Convert the lines starting at the one containing "Click the Dec month header" and ending at the one containing "(x=616, y=169)", both included, into a numbered list with the blank lines omitted.

[START OF Raw data]

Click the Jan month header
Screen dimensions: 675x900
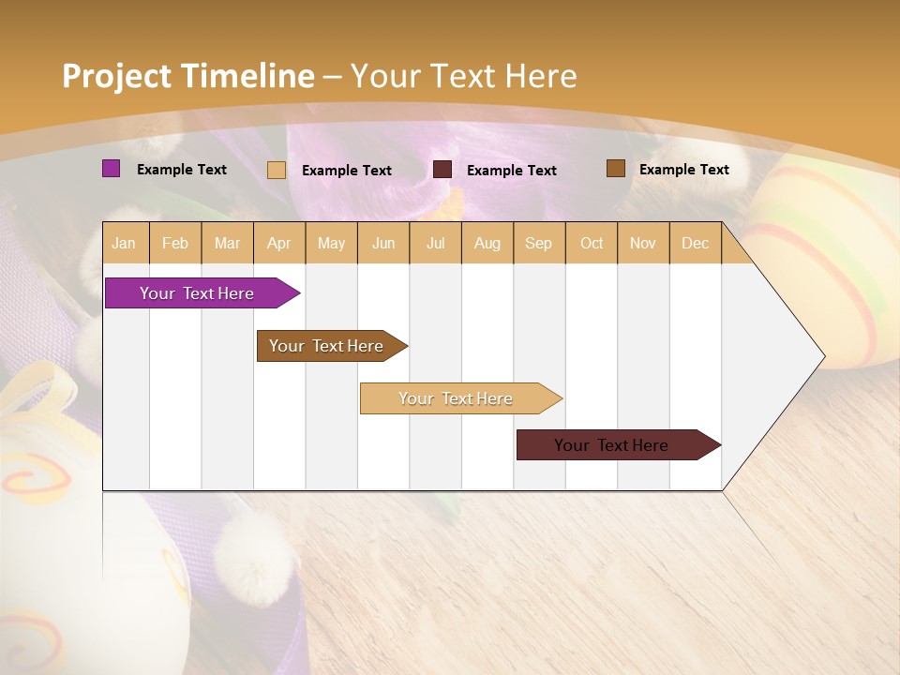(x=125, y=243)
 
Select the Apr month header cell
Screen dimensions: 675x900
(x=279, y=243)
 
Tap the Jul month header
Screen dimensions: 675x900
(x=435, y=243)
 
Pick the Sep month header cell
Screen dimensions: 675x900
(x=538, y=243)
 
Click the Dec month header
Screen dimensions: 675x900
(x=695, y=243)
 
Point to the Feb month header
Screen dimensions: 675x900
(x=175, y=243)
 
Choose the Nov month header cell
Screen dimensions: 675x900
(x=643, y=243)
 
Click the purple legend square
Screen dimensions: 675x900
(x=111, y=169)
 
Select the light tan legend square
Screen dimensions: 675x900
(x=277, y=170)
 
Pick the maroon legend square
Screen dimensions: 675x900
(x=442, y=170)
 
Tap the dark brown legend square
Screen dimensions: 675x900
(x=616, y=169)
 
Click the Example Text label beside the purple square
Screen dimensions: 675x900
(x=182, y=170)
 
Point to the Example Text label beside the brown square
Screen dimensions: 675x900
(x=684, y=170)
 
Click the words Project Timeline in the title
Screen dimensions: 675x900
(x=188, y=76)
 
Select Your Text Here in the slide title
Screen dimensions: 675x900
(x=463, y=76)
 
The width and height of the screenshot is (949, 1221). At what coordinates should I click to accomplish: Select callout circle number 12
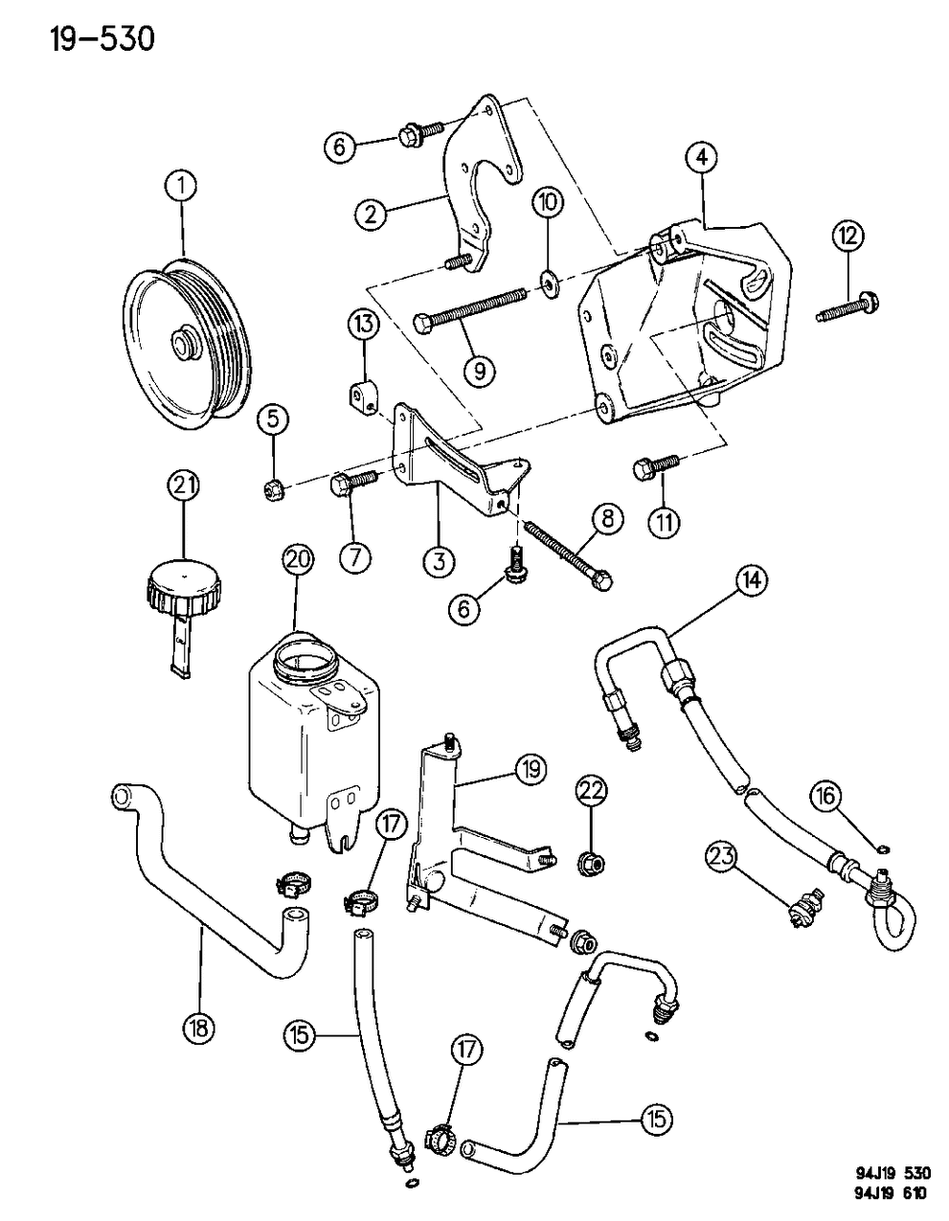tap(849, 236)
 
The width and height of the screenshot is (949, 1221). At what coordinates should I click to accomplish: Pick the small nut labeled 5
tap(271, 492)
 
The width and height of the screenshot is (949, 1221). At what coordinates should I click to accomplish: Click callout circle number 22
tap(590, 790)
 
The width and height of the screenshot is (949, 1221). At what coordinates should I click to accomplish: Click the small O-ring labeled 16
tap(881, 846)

[END OF Raw data]

◆ **Result**:
1. Click the Dec month header
2. Screen dimensions: 675x900
3. (x=695, y=243)
4. Point to the Feb month header
5. Screen dimensions: 675x900
6. (x=175, y=243)
7. Choose the Nov month header cell
8. Screen dimensions: 675x900
9. (x=643, y=243)
10. Click the purple legend square
11. Screen dimensions: 675x900
12. (x=111, y=169)
13. Select the light tan legend square
14. Screen dimensions: 675x900
15. (x=277, y=170)
16. Pick the maroon legend square
17. Screen dimensions: 675x900
18. (x=442, y=170)
19. Tap the dark brown legend square
20. Screen dimensions: 675x900
21. (x=616, y=169)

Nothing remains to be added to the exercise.